Ni-rich layered cathode materials have attracted widespread attention due to their high capacity and cycle life for sodium-ion batteries (SIBs). Screening stable Ni-rich layered cathode materials is extremely important for improving their electrochemical performance. In this paper, a transfer learning (TL) combined with deep neural networks (DNN) method is developed to predict the average voltage and specific capacity of Ni-rich layered cathode materials, and to screen doped cathode materials with excellent electrochemical performance. First, two training datasets from Materials Project (MP) are constructed for initial training and retraining of DNN model, respectively. 2673 potential cathode materials are obtained by using element substitution as test dataset for DNN model. The best predicted results by using initial trained DNN models showed the mean absolute errors of 0.44V and 27.36mAgh-1 for voltage and specific capacity, respectively. Then, a TL method is integrated into our DNN model for retraining.

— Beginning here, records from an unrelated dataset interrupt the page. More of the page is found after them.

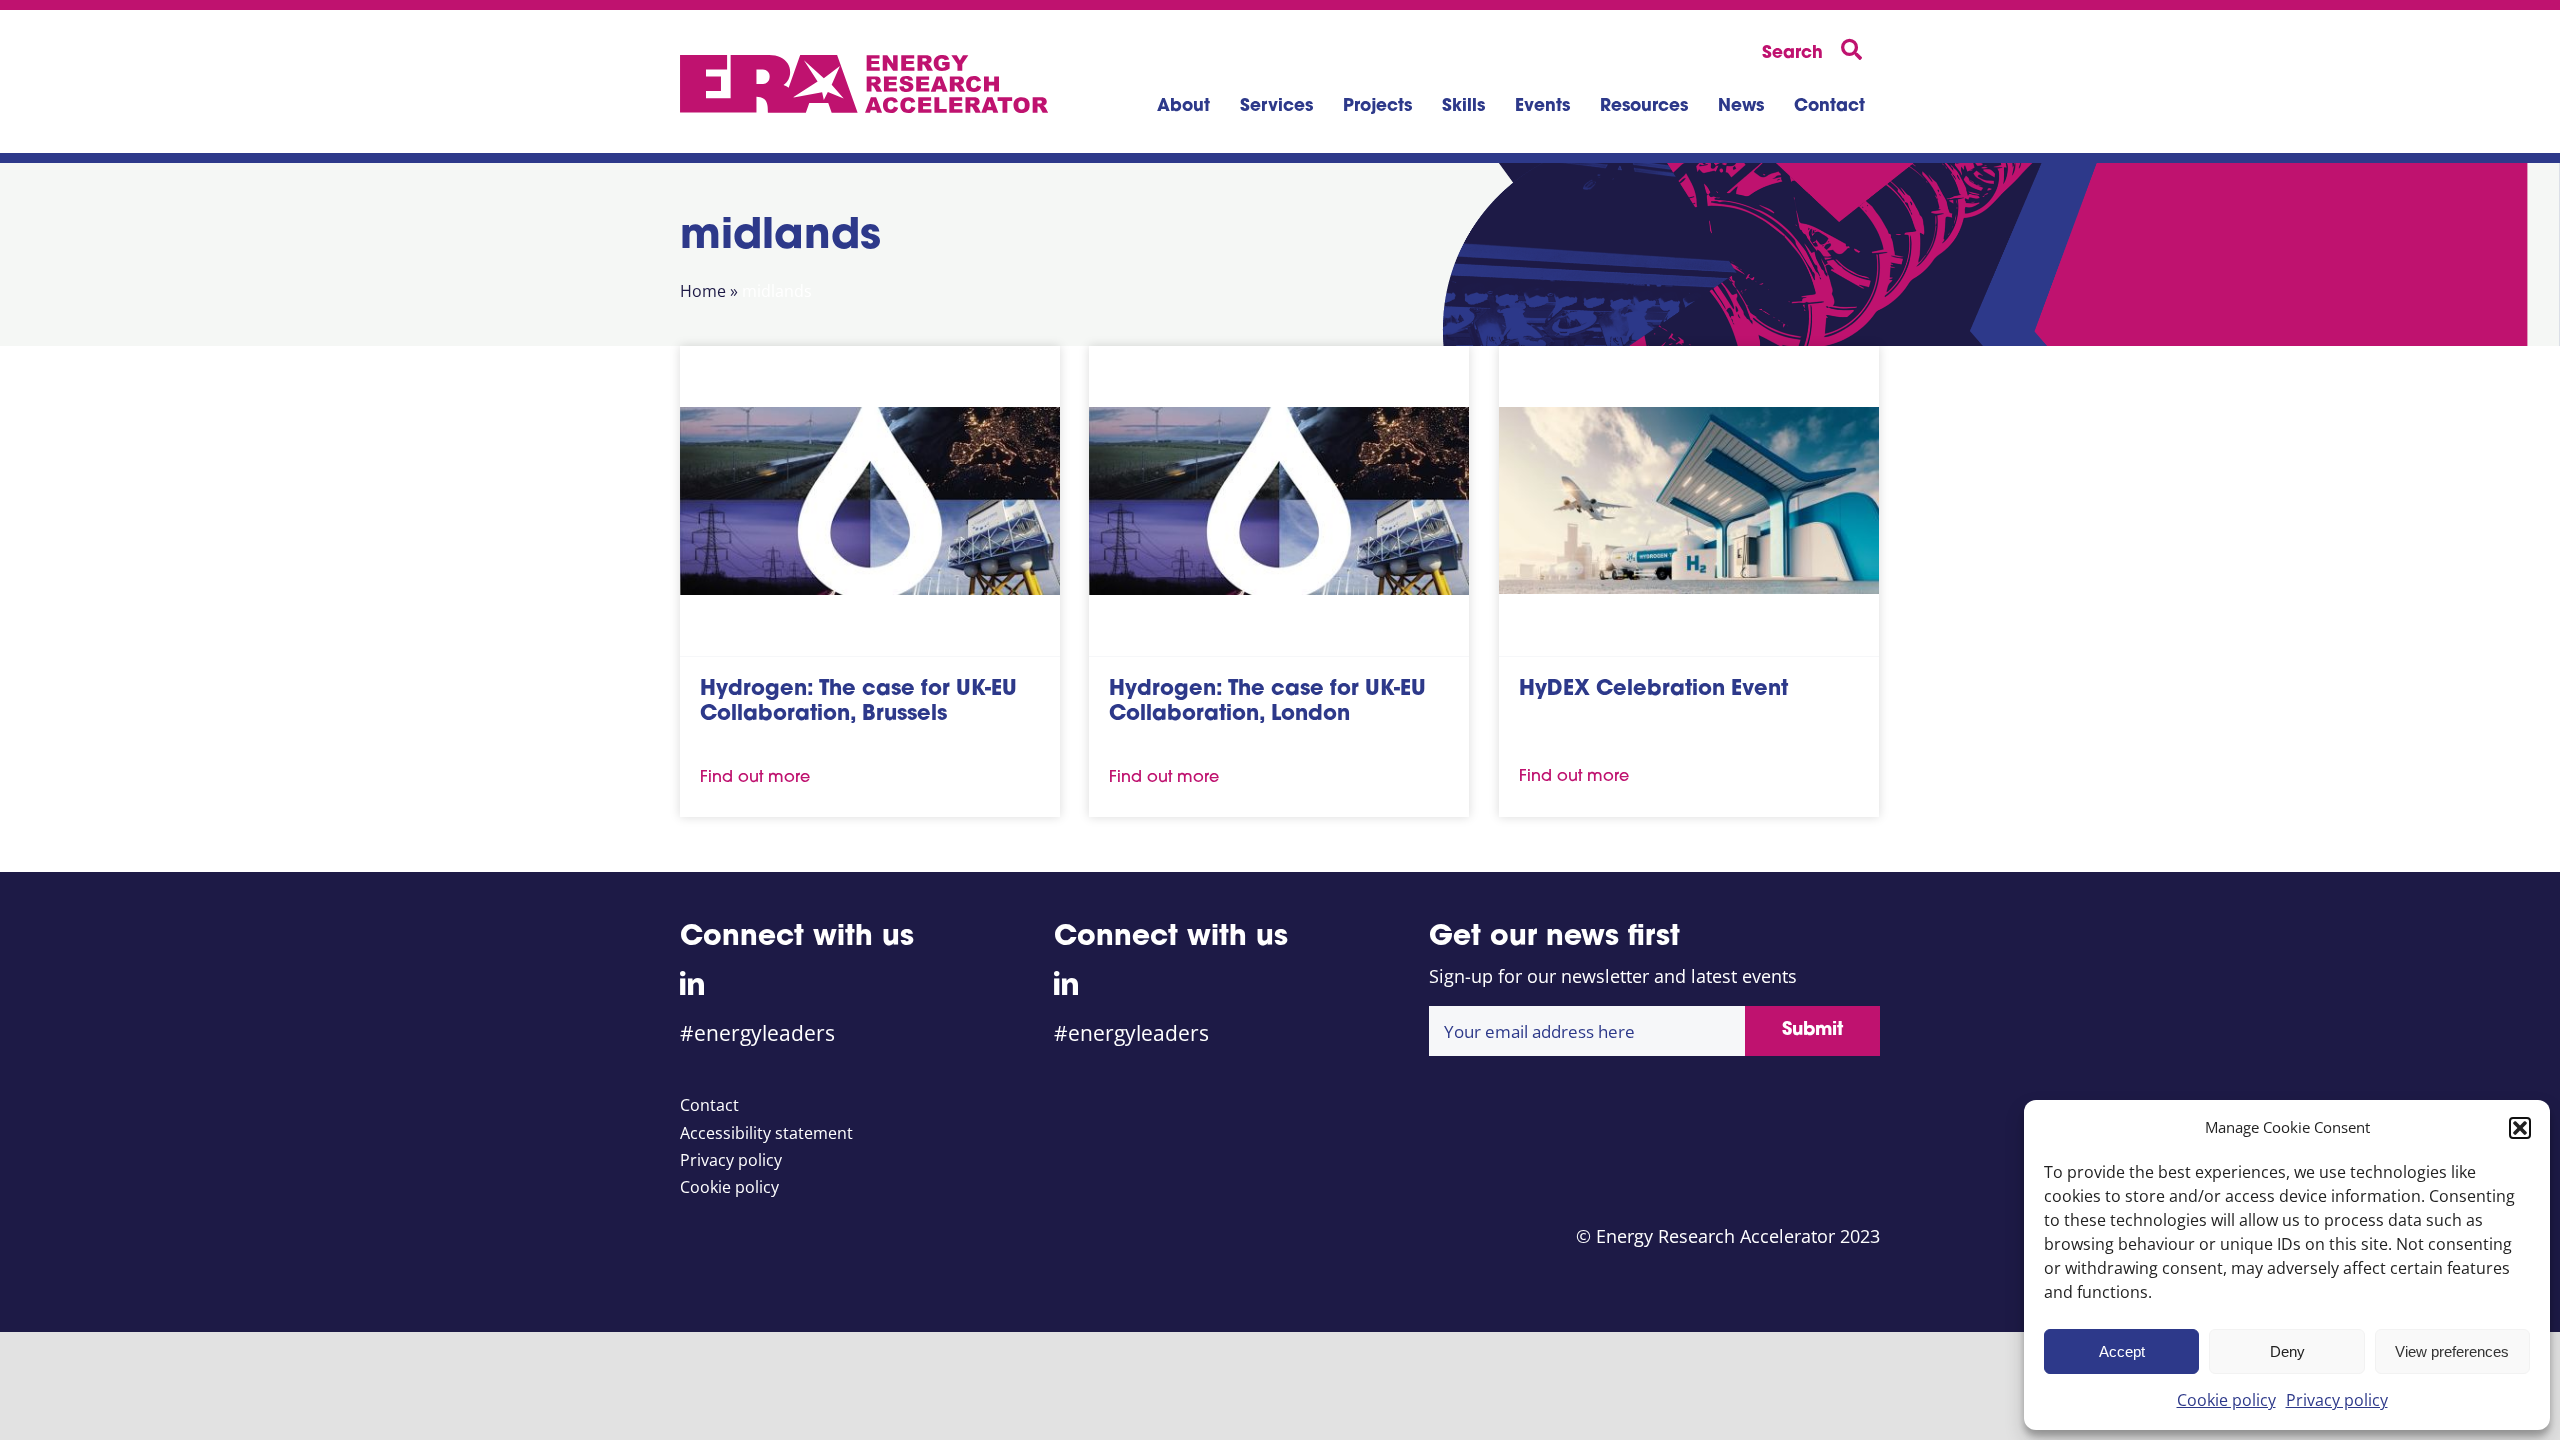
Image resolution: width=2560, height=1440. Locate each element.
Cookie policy (2226, 1400)
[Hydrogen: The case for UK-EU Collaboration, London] (1279, 501)
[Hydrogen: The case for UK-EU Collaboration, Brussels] (870, 501)
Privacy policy (2337, 1400)
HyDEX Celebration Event (1653, 689)
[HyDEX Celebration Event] (1689, 500)
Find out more (755, 778)
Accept (2122, 1351)
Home (703, 291)
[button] (2520, 1128)
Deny (2287, 1351)
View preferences (2452, 1351)
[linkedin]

The performance of retrained DNN model is significantly improved to 0.25V for voltage and 60.23mAgh-1 for specific capacity, compared with the previous DNN model. Finally, 391 cathode materials are identified for Ni-rich SIBs with average voltage > 3.8V and specific capacity > 240 mAgh-1, most of which are Co-free materials. This work provides a fast and effective method for high-throughput screening of Ni-rich cathode materials with high average voltage and specific capacity.